PROBLEM 1: In the text about Thailand's election, which poll dates are tipped as most likely?
PROBLEM 2: Carry on the text about Thailand's election from its last sentence.

SOURCE TEXT:
===

The vote pits unpopular former army chief Prayut, who came to power in a 2014 putsch, against the daughter of billionair­e former PM Thaksin Shinawatra, whose shadow still looms over the kingdom’s political scene despite more than a decade in exile.

The main opposition Pheu Thai group, fronted by Paetongtar­n Shinawatra, is polling strongly but Thailand’s junta-scripted 2017 constituti­on will make it hard for the party to secure the top job.

A statement in the official Royal Gazette published yesterday announced the dissolutio­n, and the Election Commission will confirm the date of the poll later, with May 7 or 14 tipped as the most likely.

The election is the second since the 2014 coup and the first since the country was rocked by massive youth-led pro-democracy protests in Bangkok in 2020.

Unofficial campaignin­g has been under way for weeks, with rising living costs and the kingdom’s sluggish recovery from the pandemic high on the agenda.

===

INFORMATION SUPPLIED:
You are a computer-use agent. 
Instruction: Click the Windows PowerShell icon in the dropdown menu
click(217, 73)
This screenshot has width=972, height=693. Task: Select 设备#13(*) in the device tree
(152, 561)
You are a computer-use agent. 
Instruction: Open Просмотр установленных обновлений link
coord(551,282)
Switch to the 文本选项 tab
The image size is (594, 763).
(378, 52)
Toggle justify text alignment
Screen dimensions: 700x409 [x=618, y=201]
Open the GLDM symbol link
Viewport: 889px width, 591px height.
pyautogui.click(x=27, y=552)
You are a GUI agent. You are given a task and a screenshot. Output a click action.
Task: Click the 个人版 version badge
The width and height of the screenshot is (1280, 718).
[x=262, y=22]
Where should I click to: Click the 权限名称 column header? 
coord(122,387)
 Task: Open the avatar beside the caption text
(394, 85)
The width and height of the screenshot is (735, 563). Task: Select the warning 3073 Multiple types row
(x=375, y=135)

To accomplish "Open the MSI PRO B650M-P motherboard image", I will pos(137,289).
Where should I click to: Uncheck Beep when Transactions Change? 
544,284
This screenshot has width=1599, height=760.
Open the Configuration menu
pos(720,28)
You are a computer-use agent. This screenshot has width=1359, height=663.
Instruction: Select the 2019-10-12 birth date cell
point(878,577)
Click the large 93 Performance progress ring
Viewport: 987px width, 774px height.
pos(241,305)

===

WRITTEN RESPONSE 1: May 7 or 14.

WRITTEN RESPONSE 2:
The 68-year-old Prayut, who cemented his rule in a controvers­ial election in 2019, has demonstrat­ed a longevity that is rare in Thai politics.

But in a poll published on Sunday of who voters would like to see as PM, Prayut lagged in third place at just over 15 per cent way behind front-runner Paetongtar­n at 38 per cent.

In the same poll of 2 000 people, conducted by the National Institute of Developmen­t Administra­tion, nearly 50 per cent said they would vote Pheu Thai, with Prayut’s United Thai Nation party on around 12 per cent.